= Hindenburg Omen =

Technical analysis pattern of markets

The Hindenburg Omen is a proposed technical analysis pattern, named after the Hindenburg disaster of May 6, 1937. It was created by Jim Miekka, who believed that it predicted stock market crashes.

==History==

The theory is largely based on Norman G. Fosback's High Low Logic Index (HLLI). The value of the HLLI is the lesser of the New York Stock Exchange new highs or new lows divided by the number of NYSE issues traded, smoothed by an appropriate exponential moving average. The theory itself was promoted by Jim Miekka.

==Mechanics==
The pattern is a combination of technical factors that attempt to measure the health of the NYSE, and as a result, the stock market in general. The goal of the indicator is to identify increased probability of a stock market crash.

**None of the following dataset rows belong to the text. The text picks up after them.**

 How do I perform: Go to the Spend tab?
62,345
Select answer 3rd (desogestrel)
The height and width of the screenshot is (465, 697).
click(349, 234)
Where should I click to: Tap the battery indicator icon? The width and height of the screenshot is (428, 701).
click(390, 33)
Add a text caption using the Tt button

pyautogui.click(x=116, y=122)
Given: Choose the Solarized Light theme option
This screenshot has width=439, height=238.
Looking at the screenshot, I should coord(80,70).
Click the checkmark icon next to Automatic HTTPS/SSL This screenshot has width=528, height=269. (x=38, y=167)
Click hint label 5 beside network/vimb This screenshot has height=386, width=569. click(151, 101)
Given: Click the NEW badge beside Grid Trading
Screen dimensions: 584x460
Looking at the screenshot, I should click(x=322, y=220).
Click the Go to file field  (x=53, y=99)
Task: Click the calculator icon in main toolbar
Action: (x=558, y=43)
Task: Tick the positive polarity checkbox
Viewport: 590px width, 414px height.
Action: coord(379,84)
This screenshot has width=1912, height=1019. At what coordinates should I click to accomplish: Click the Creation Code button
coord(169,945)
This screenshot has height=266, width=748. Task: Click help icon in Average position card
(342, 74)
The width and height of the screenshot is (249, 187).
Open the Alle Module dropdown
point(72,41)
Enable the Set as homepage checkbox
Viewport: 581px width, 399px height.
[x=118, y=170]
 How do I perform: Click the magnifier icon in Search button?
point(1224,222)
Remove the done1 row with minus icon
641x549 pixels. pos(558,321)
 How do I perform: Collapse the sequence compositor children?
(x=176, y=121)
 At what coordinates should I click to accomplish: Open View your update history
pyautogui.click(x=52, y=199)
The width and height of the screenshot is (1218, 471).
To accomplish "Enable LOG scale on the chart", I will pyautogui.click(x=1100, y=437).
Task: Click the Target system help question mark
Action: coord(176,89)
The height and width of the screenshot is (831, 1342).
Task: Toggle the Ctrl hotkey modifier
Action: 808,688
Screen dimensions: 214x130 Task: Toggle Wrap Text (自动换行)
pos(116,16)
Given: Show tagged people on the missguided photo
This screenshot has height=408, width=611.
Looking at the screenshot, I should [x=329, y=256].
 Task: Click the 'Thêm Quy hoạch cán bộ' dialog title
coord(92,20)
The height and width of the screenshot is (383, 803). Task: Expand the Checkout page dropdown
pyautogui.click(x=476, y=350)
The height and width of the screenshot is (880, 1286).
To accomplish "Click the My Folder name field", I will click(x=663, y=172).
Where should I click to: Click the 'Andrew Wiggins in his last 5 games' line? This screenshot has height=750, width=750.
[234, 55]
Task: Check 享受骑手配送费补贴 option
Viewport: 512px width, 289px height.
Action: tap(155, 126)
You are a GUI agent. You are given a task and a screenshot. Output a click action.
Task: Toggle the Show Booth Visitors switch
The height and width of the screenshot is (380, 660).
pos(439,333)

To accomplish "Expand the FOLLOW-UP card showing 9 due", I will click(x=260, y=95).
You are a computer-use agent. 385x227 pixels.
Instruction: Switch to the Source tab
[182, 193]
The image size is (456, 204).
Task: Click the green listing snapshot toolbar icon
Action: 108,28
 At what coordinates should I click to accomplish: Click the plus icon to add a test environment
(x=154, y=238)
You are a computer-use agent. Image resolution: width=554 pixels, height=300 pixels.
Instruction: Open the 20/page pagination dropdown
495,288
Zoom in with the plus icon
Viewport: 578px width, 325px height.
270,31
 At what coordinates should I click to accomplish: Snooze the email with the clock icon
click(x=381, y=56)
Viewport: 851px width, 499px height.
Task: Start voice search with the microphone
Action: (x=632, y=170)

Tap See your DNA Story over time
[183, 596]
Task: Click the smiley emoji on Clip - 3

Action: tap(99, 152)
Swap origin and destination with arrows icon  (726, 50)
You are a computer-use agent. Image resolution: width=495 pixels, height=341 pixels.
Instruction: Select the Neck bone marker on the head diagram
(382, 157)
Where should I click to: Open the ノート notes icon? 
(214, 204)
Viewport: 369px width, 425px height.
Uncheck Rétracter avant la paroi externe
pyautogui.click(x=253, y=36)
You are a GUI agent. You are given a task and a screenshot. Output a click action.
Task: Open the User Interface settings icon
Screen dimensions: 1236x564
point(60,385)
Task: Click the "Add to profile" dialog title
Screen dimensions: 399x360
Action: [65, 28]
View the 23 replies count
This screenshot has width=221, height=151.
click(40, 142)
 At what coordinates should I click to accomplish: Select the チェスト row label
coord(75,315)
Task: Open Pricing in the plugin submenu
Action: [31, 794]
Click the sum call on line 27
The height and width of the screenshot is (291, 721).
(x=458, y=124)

The rationale is that under "normal conditions" a substantial number of stocks may set either new annual highs or new annual lows, but not both at the same time. As a healthy market possesses a degree of uniformity, whether up or down, the simultaneous presence of many new highs and lows may signal trouble.

Criteria include:

1. The daily number of NYSE new 52-week highs and the daily number of new 52-week lows are both greater than a threshold (proposed at 2.8%)
2. The NYSE index is greater in value than it was 50 trading days ago - 50-day Rate of Change (ROC) should be positive. Originally, this was expressed as a rising 10-week moving average.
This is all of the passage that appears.